» **The task**
Word for word, retype the lines from the one containing "The width and" to the one containing "Task: Check the" below, keeping both end lines and dropping the pictures.

» **Record extracts**

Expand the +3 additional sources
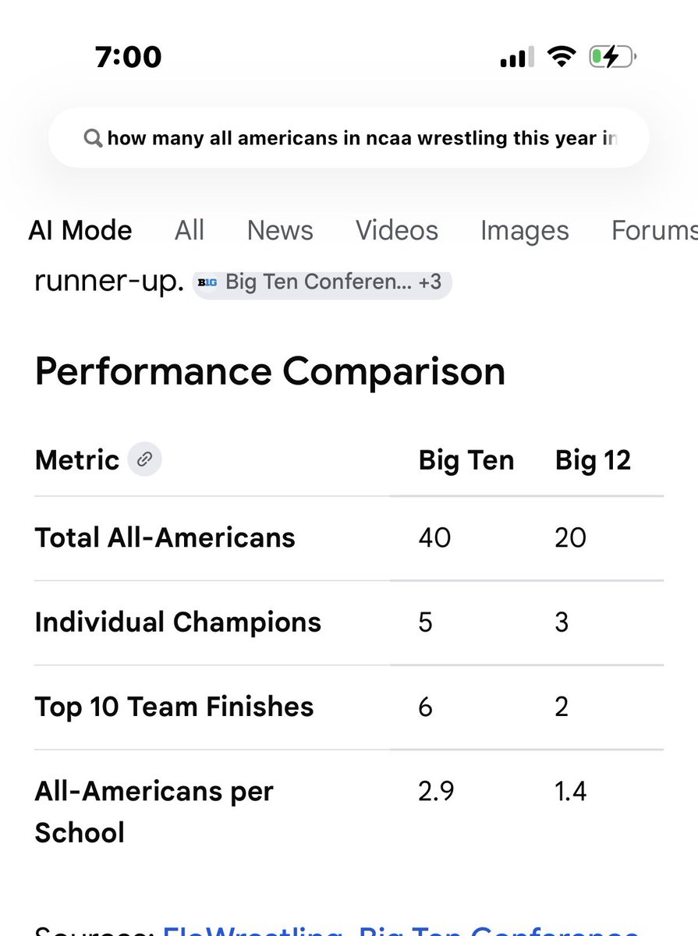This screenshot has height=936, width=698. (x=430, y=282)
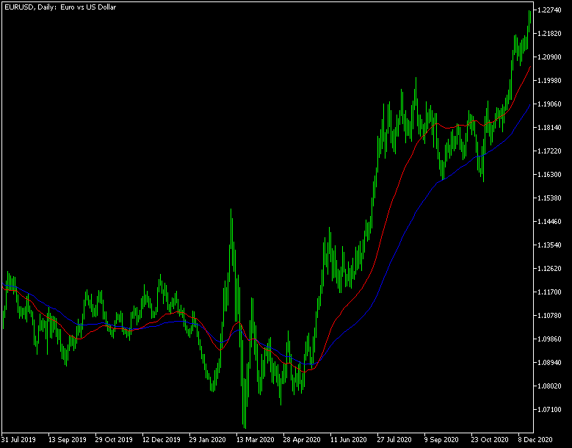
---
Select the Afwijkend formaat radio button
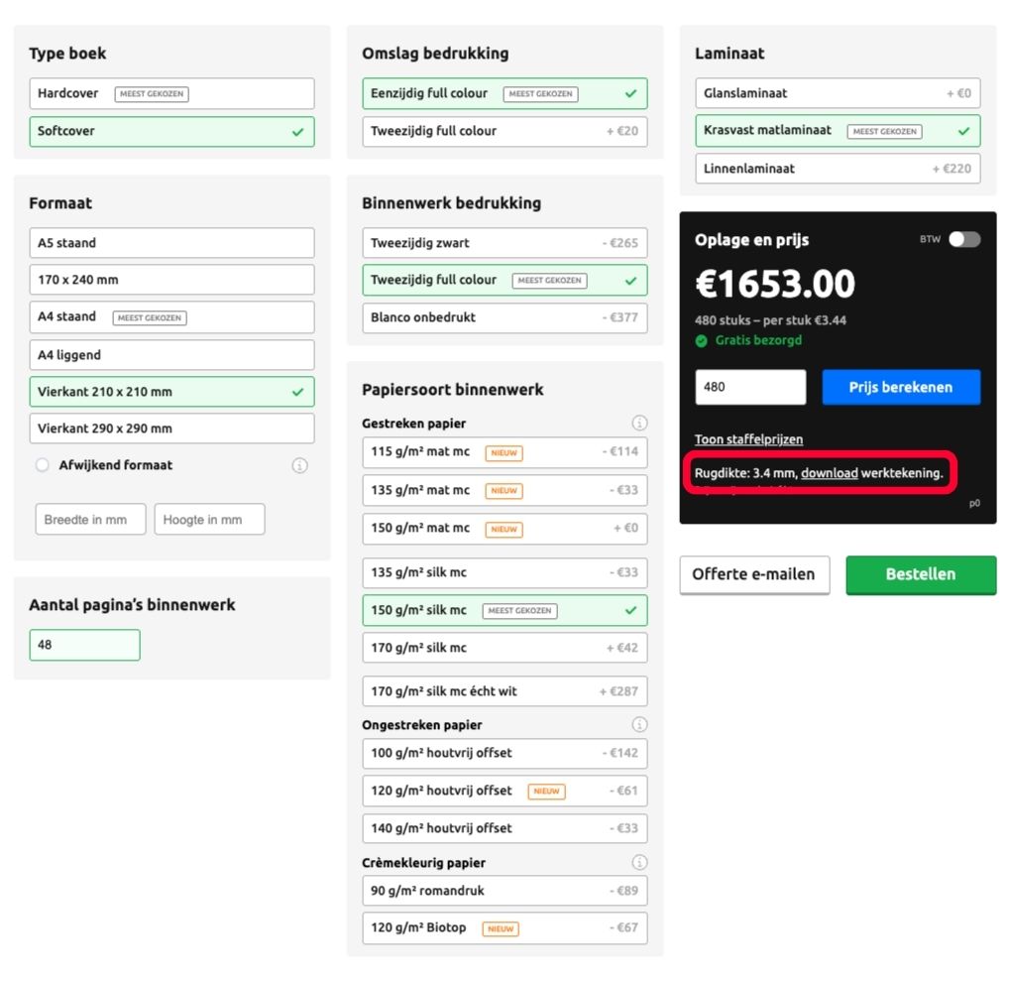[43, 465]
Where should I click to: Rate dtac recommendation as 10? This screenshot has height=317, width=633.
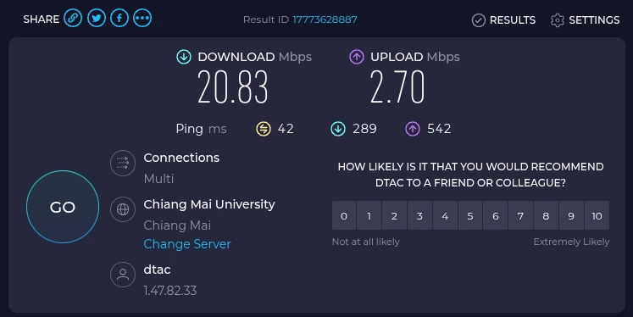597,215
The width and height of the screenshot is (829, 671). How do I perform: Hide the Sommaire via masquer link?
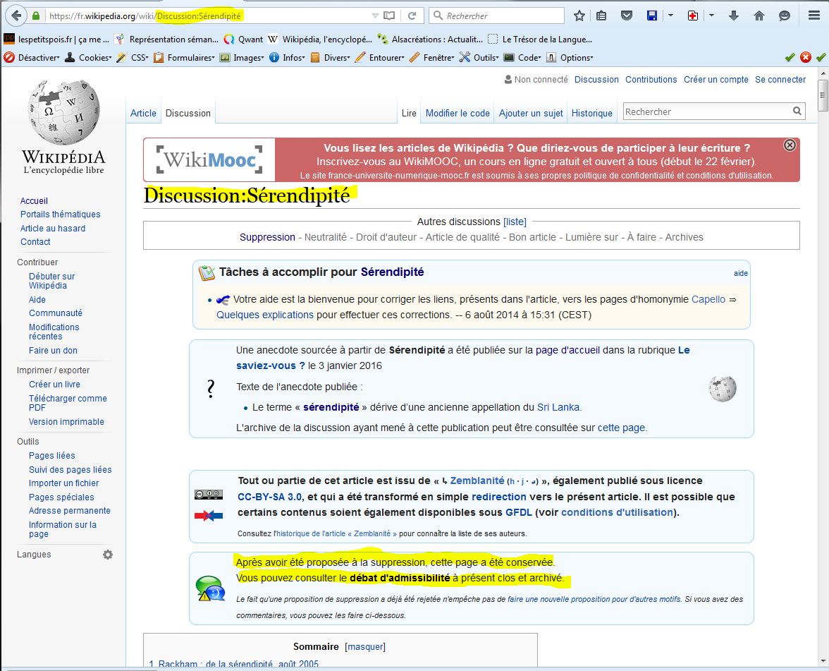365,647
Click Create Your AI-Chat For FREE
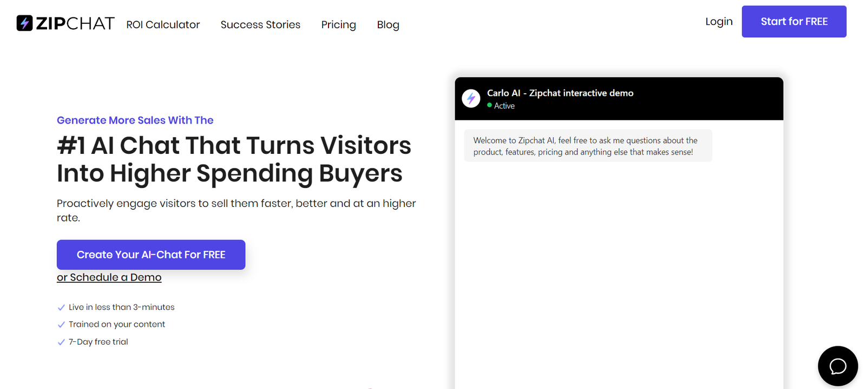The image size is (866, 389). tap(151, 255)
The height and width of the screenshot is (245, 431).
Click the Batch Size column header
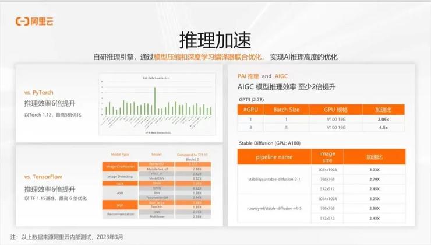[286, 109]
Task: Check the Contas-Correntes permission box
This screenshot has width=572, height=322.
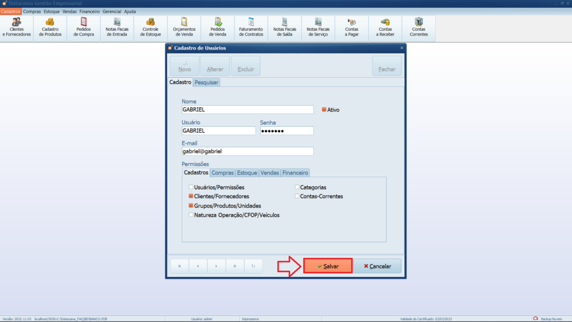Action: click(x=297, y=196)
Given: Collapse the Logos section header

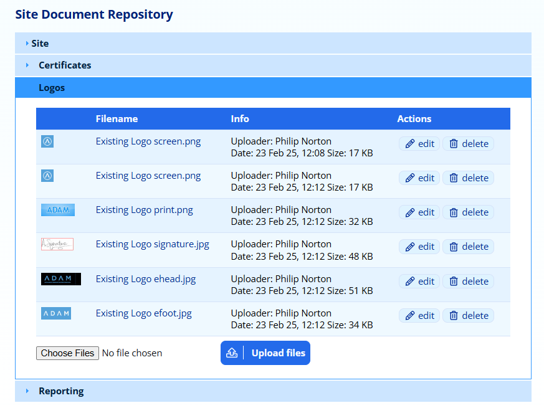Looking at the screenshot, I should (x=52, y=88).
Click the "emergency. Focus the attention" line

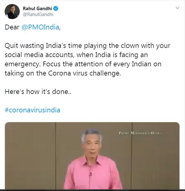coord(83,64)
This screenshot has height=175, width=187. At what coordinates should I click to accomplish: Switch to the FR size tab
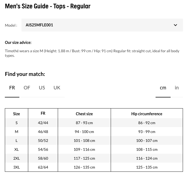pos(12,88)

» **Finished task**
The width and height of the screenshot is (829, 671). How do I perform: Hide the Sommaire via masquer link?
365,647
Click Create Your AI-Chat For FREE
The image size is (866, 389). tap(151, 255)
The height and width of the screenshot is (245, 431).
Click the Batch Size column header
[286, 109]
Task: Check the Contas-Correntes permission box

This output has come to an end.